■ Records shown
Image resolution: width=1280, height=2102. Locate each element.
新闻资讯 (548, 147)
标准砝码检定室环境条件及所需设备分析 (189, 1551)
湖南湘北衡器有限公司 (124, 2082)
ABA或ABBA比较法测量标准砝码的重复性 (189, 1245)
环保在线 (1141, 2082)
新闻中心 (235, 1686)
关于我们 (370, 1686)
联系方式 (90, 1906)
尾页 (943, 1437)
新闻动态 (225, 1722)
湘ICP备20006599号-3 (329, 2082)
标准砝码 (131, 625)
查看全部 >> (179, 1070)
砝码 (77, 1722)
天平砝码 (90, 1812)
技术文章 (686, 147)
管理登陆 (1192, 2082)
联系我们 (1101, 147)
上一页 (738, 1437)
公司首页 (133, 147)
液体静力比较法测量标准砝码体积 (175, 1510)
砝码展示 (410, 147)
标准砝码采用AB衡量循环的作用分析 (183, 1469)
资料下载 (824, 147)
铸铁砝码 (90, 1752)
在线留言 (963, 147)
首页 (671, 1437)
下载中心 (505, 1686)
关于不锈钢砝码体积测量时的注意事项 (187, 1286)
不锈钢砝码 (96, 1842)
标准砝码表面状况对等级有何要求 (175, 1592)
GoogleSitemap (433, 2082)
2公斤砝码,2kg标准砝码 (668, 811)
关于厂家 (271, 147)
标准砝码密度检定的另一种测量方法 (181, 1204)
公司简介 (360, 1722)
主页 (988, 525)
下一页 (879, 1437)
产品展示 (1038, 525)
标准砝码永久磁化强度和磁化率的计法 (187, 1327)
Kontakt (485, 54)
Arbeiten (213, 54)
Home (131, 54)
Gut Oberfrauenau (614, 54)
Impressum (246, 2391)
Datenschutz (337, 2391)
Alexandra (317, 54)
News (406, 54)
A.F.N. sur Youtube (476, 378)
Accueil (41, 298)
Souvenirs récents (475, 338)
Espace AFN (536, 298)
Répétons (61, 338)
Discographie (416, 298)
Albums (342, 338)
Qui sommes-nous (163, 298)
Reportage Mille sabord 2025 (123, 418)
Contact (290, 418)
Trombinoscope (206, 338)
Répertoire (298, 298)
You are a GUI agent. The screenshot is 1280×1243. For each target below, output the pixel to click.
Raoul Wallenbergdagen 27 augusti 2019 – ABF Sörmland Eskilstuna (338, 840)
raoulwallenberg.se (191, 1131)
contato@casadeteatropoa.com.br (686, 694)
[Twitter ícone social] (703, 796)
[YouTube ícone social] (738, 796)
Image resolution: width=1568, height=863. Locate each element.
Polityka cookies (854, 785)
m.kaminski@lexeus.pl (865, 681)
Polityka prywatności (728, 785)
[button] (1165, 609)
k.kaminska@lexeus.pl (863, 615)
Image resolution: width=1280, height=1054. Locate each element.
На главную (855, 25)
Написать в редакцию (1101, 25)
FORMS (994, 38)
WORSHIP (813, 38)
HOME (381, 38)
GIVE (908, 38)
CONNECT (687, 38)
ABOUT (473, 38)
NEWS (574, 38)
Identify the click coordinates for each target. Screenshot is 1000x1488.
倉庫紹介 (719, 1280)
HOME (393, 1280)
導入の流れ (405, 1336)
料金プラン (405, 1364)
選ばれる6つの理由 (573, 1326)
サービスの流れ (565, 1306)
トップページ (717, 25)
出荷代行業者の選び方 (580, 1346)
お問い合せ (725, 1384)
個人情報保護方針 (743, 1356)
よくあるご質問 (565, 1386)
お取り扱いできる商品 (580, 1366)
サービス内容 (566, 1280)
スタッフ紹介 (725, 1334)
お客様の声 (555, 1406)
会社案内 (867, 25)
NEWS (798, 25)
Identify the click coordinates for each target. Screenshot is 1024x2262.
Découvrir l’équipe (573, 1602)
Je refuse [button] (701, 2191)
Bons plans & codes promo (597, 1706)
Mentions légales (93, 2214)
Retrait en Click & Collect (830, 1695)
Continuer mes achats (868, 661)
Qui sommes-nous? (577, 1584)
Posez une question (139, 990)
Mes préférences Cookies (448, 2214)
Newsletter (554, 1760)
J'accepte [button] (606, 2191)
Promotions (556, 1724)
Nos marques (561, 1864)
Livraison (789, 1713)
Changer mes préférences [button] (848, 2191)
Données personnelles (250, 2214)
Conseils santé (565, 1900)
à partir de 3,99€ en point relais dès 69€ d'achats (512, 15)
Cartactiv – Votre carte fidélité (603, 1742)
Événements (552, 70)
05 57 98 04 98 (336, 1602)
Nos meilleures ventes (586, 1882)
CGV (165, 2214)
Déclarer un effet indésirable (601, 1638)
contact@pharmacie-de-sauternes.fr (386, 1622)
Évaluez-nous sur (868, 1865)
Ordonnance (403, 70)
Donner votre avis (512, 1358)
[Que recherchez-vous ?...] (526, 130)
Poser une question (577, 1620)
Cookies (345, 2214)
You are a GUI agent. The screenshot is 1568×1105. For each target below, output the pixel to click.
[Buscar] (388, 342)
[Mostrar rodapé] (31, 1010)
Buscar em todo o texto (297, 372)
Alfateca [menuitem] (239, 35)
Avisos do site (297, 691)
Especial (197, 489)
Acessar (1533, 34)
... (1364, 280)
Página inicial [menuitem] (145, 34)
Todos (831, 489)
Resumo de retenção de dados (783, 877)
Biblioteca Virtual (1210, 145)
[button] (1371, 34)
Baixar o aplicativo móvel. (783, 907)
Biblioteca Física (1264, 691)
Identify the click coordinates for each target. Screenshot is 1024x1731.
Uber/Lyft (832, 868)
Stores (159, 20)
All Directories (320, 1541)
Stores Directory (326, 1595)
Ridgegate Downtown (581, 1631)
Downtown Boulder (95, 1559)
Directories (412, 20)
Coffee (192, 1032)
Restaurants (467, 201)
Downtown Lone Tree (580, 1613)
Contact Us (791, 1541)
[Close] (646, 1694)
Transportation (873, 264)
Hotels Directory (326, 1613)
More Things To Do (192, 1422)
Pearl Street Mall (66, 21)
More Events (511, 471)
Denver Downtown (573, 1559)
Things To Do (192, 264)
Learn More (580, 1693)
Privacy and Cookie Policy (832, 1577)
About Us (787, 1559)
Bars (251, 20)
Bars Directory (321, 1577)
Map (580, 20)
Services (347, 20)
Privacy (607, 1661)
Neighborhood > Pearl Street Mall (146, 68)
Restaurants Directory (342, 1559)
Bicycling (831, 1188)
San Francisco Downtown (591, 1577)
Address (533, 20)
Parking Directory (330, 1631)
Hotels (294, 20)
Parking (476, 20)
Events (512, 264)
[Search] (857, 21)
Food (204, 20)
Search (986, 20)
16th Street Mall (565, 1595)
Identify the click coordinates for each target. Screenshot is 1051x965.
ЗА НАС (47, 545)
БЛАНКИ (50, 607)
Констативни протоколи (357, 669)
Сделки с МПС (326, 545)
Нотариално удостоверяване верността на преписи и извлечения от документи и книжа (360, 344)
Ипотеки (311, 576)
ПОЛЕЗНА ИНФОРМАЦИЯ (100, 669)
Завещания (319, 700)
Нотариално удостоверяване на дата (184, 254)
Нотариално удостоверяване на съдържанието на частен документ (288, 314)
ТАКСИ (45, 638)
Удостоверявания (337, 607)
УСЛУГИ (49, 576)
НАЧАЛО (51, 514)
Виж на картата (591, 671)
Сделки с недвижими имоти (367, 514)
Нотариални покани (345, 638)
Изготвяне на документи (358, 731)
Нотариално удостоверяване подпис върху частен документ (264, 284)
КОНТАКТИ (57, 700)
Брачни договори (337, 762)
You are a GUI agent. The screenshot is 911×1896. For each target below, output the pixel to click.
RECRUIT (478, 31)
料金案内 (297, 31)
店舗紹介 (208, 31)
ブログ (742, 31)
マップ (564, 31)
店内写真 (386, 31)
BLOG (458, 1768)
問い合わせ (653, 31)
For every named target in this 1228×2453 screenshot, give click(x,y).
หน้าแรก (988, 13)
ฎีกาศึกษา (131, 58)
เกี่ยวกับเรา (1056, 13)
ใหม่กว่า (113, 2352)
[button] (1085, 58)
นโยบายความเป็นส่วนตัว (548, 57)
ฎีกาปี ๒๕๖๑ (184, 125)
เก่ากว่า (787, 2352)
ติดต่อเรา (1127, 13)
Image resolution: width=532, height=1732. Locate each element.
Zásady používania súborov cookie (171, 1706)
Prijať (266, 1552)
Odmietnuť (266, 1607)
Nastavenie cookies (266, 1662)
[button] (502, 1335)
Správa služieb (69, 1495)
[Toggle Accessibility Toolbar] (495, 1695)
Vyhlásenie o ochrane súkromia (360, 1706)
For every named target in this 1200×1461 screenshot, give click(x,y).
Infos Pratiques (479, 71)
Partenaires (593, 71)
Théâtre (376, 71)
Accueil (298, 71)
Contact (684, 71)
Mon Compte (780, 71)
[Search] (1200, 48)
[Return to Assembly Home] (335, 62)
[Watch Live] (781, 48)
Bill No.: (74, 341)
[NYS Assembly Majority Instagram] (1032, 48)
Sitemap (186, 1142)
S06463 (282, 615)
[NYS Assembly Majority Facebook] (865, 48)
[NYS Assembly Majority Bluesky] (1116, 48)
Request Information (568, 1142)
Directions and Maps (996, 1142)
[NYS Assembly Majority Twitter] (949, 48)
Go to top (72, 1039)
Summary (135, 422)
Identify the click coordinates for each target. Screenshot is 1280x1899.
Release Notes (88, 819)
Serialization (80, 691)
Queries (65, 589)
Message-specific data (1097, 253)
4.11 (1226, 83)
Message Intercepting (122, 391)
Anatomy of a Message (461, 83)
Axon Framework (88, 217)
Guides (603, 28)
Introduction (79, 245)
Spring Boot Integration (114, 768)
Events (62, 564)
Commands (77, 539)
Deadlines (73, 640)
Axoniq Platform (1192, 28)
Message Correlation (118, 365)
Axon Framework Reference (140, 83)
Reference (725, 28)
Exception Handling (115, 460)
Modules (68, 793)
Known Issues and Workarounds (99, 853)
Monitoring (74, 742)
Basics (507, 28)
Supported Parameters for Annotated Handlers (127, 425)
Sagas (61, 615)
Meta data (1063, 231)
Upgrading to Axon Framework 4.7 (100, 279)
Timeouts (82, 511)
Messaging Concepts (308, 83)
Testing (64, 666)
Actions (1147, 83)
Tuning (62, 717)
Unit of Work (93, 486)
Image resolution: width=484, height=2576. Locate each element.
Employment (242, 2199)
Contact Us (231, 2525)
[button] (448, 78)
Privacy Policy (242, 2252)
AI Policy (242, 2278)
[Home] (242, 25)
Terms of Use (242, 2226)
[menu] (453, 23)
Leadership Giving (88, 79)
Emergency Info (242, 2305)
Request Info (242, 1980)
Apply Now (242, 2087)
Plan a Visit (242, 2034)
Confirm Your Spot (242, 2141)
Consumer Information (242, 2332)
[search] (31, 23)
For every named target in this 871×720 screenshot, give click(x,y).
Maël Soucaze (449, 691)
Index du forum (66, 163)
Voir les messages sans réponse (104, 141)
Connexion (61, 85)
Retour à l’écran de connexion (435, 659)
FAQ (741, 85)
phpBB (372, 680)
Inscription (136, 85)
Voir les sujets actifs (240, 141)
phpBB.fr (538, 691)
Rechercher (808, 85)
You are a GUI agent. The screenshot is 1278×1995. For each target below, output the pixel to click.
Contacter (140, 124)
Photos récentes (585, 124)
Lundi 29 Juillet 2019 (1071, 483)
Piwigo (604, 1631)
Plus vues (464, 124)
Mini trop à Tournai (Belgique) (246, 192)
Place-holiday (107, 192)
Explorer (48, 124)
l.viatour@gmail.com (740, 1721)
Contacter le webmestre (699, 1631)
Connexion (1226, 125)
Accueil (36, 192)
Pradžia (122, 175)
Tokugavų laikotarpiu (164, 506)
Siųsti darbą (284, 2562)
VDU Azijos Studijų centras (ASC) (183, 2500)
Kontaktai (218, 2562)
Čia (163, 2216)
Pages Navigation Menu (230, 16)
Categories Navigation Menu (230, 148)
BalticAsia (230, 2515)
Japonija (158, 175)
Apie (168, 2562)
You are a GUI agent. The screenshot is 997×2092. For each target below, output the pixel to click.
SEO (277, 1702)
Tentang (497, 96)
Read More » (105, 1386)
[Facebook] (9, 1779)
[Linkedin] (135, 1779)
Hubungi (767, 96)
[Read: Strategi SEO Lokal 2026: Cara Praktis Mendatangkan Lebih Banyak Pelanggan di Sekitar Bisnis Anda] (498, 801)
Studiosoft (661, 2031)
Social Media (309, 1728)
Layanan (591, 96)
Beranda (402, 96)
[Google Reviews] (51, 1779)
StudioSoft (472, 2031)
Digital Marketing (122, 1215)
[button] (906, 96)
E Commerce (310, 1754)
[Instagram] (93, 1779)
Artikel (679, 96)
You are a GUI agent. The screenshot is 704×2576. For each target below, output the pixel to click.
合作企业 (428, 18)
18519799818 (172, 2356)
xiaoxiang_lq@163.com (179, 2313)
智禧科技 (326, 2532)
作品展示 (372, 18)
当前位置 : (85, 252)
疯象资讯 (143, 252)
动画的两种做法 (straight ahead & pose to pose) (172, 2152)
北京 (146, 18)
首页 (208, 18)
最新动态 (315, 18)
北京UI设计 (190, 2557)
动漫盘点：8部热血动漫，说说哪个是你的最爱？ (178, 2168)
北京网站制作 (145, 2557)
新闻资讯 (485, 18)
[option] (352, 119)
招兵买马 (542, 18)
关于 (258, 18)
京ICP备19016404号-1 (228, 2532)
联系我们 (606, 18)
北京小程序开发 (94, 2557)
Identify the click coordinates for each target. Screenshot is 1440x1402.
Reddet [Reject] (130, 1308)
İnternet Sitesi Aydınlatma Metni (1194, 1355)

■ Required work
Scale the entries between the lines holding "[Search] (857, 21)" and "Завещания (319, 700)", inclusive. Rewrite each of those lines, requests included, multiplying every coordinate in the answers by 0.5 and rounding to whole numbers with halves rounded up, while leaving all other text and numbers unchanged.

■ Result of this exercise
[Search] (429, 11)
Food (102, 10)
Search (493, 10)
16th Street Mall (283, 798)
Identify the click coordinates for each target. Screenshot is 1051x965.
ЗА НАС (24, 273)
БЛАНКИ (25, 304)
Констативни протоколи (179, 335)
Сделки с МПС (163, 273)
Нотариално удостоверяване верността на преписи и извлечения от документи и книжа (180, 172)
Ипотеки (156, 288)
ПОЛЕЗНА ИНФОРМАЦИЯ (50, 335)
Завещания (160, 350)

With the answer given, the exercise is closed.